WORK REQUIRED
Rewrite the entries from the line with "This screenshot has width=642, height=399." to the line with "coord(377,163)", replacing "Device name" with "Host name" and leaving everything else as it is. Omit the pictures.

(Entries from a pointing dataset)
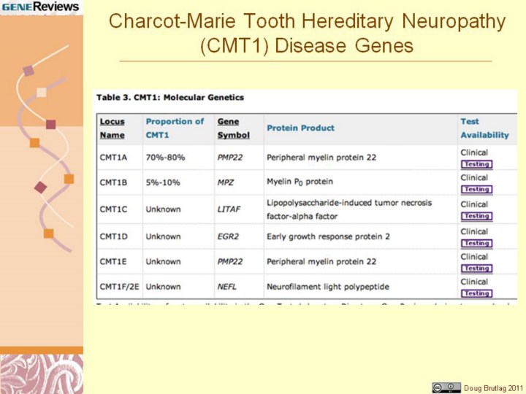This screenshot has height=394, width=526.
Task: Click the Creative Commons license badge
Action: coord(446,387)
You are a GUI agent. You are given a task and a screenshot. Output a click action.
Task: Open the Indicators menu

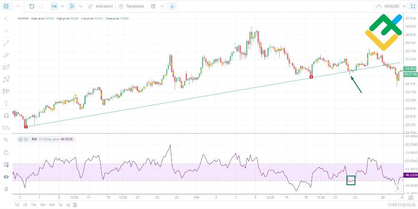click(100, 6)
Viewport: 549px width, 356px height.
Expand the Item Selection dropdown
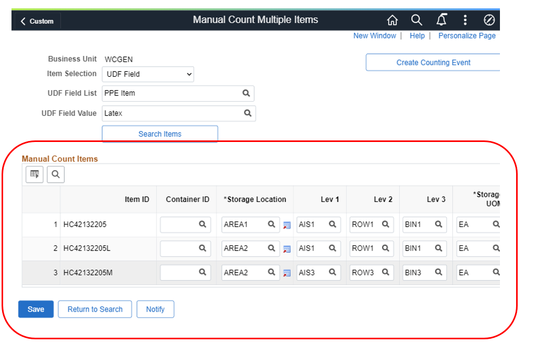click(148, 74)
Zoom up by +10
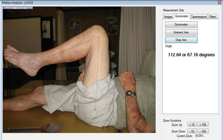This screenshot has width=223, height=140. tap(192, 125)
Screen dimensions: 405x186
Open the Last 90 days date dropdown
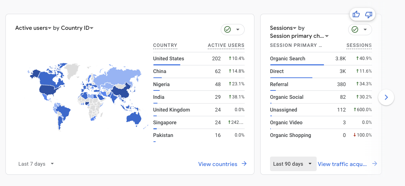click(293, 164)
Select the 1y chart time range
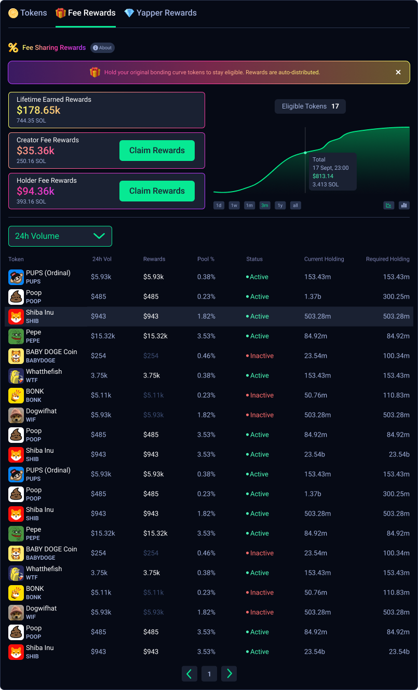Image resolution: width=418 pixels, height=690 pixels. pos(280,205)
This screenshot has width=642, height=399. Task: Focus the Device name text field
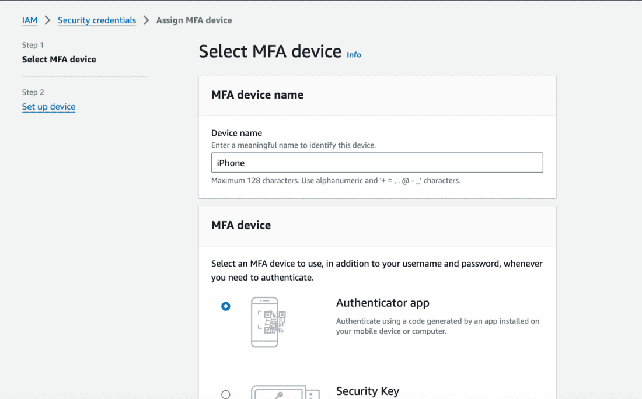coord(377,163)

* * *

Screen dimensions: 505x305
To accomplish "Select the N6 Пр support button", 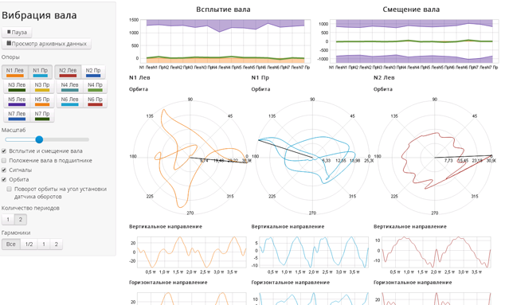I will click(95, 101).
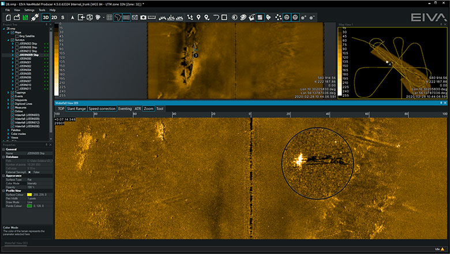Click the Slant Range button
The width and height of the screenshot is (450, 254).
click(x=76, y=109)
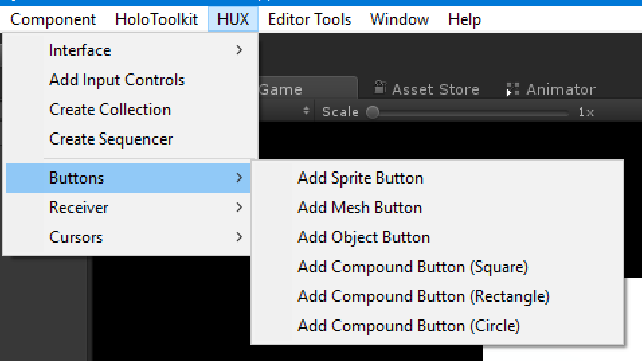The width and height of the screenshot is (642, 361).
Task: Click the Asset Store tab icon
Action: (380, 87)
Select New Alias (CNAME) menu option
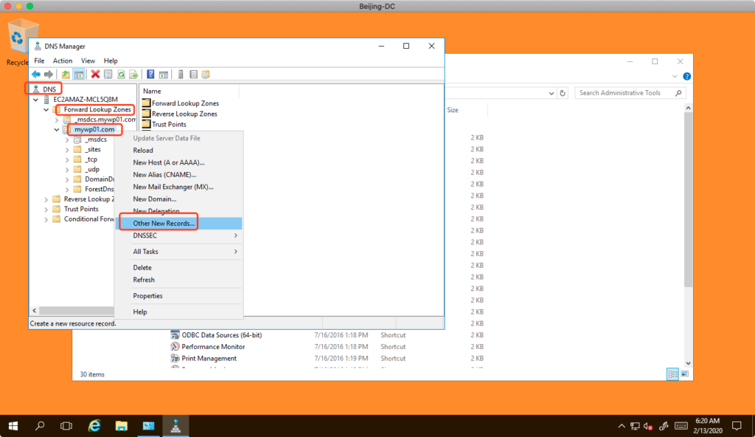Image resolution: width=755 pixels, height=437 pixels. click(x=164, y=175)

--

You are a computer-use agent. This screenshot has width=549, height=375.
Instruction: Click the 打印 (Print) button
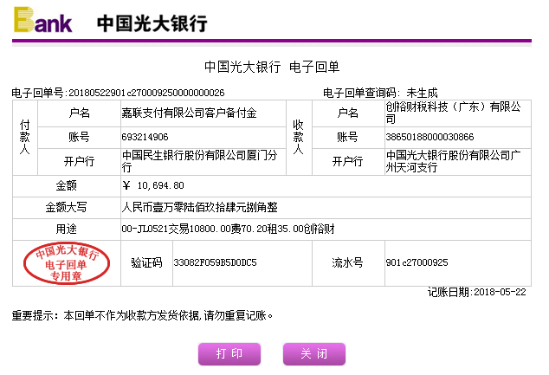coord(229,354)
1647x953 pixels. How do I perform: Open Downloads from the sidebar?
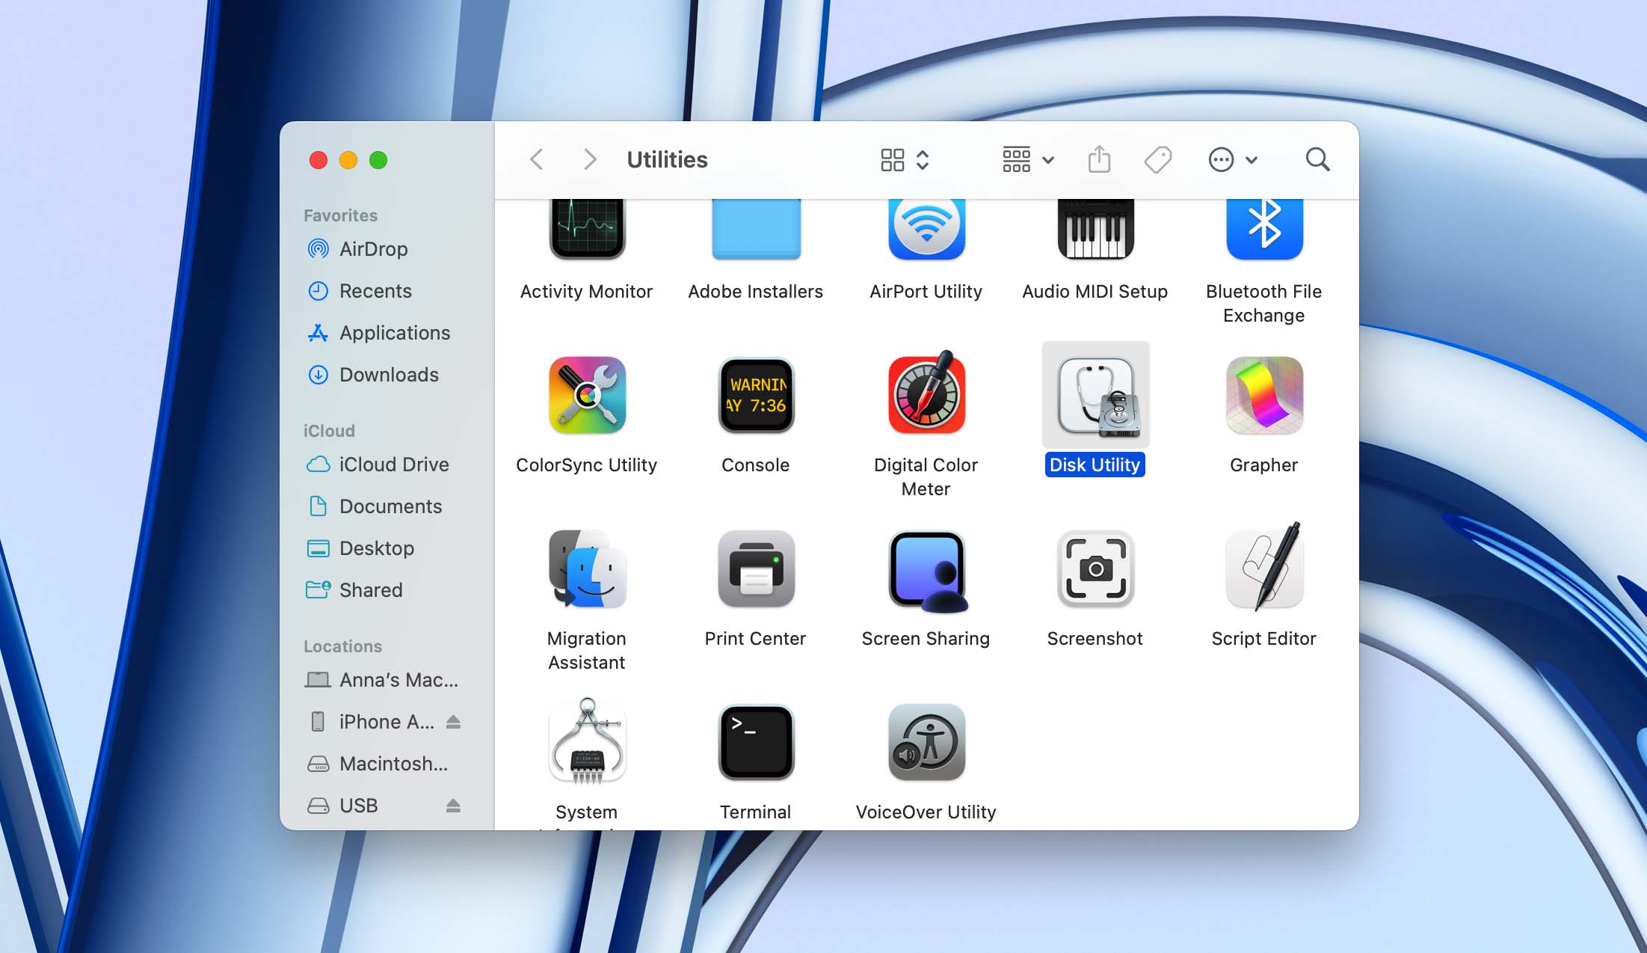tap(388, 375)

THE ANSWER
This screenshot has width=642, height=399. Task: Focus the Host name text field
coord(377,163)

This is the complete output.